# Exercise prompt
Look through the data and write out every line with the word "dimensions" in it.

# Extracted information

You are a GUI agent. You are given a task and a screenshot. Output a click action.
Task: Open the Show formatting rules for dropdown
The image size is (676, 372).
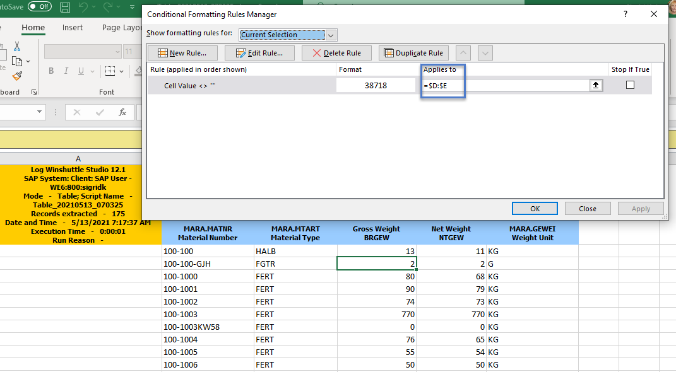tap(331, 35)
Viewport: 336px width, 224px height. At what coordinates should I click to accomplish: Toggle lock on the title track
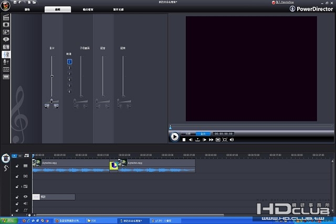(17, 197)

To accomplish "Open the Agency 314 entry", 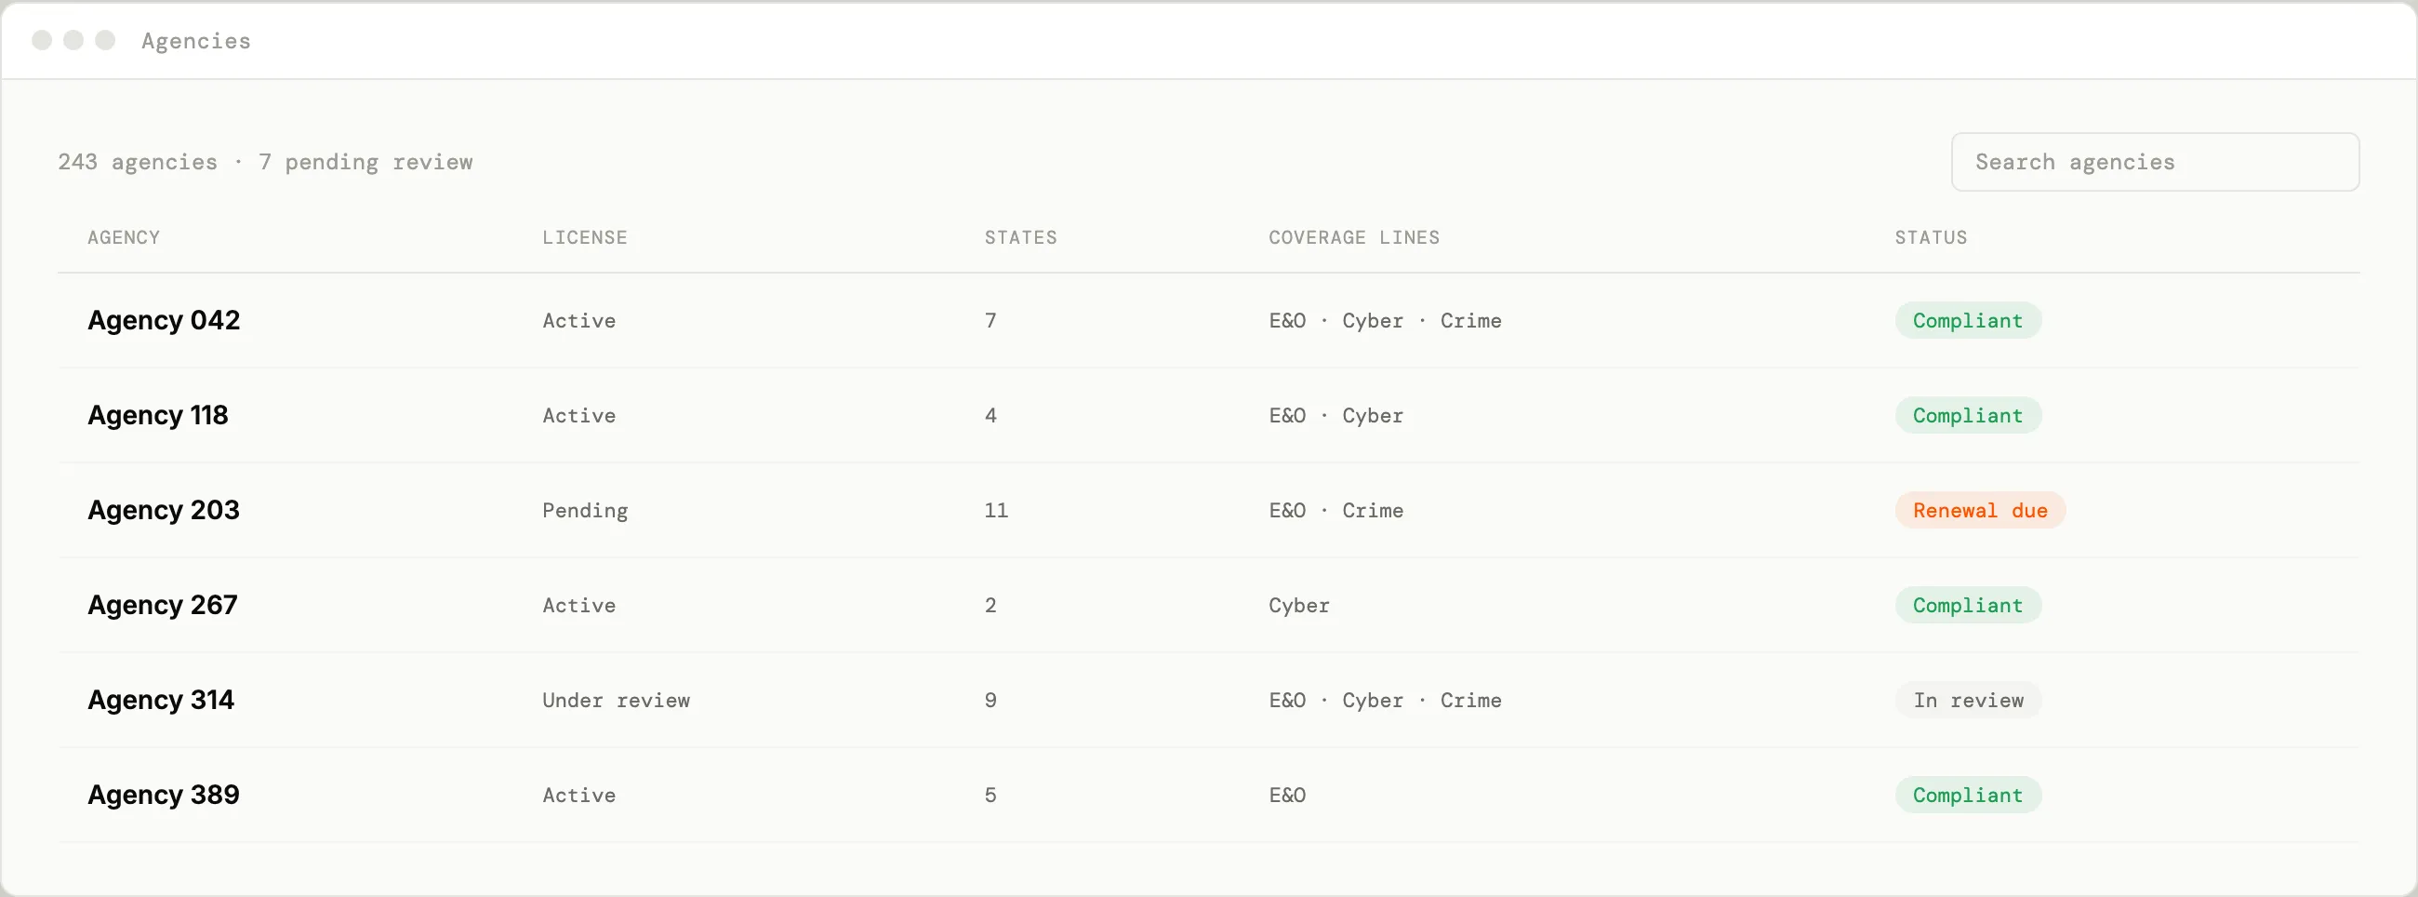I will (x=1208, y=700).
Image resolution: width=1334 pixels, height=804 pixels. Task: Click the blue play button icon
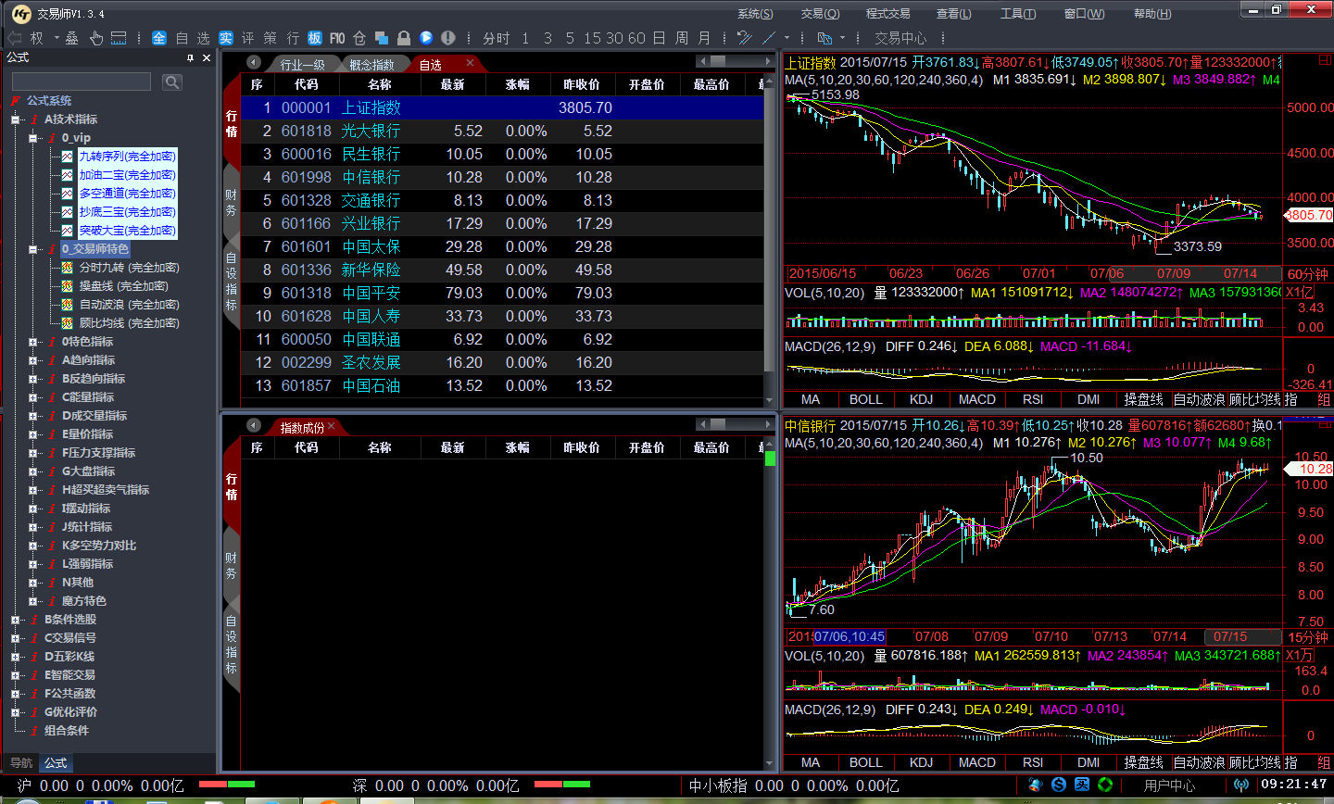pyautogui.click(x=425, y=38)
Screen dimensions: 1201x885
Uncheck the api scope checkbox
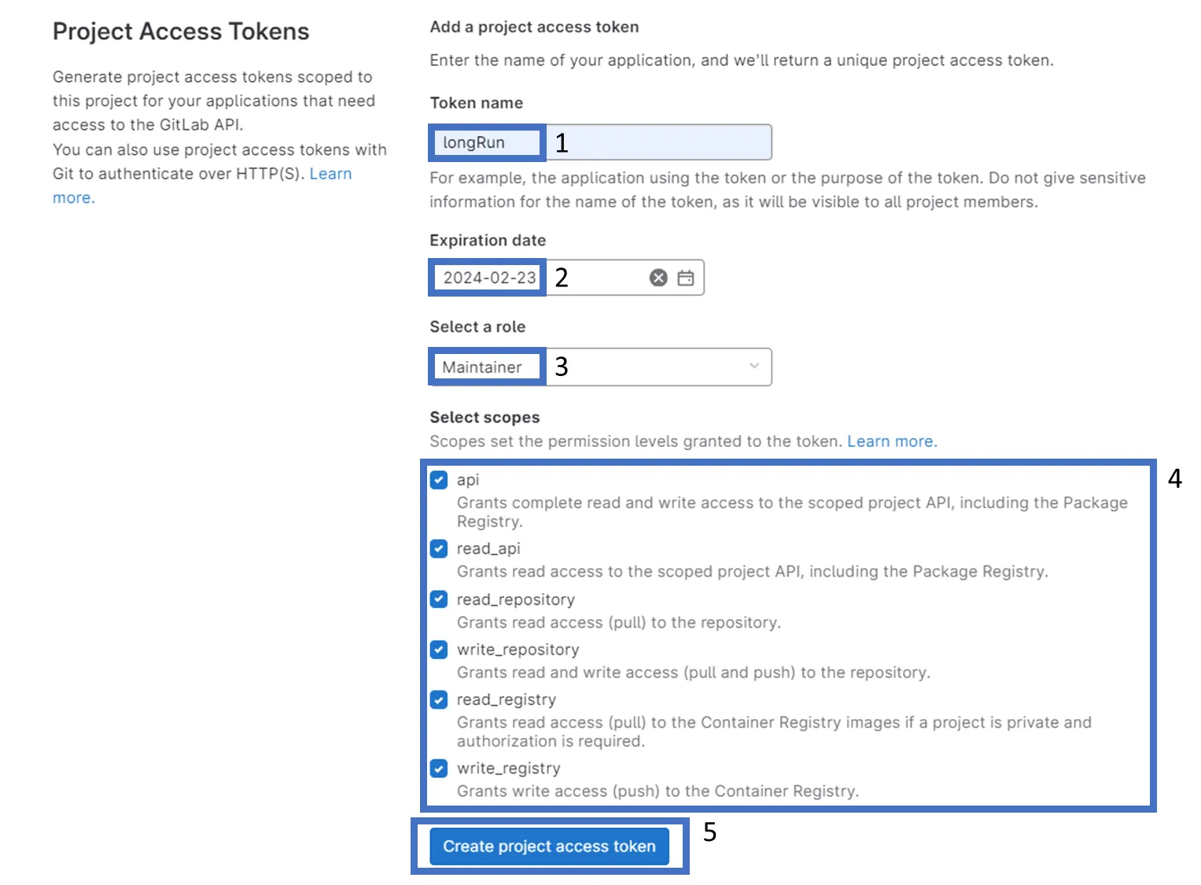tap(439, 480)
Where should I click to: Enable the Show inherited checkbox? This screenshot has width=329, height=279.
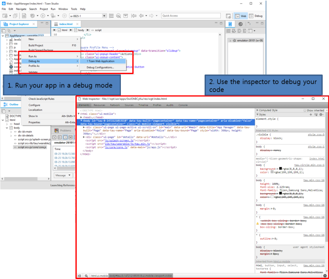click(305, 110)
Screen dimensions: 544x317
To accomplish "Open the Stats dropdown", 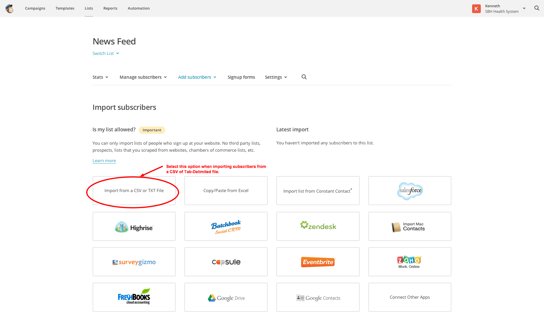I will [100, 77].
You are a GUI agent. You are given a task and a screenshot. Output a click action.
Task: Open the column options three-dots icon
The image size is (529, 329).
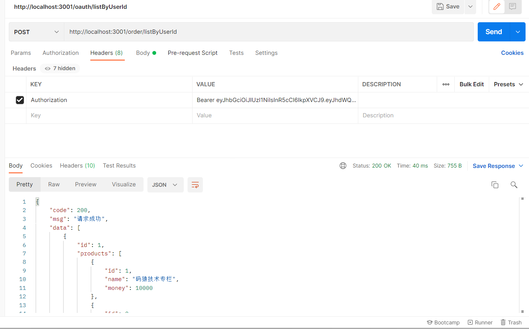[446, 84]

# Solution
Screen dimensions: 1201x885
Screen dimensions: 544x317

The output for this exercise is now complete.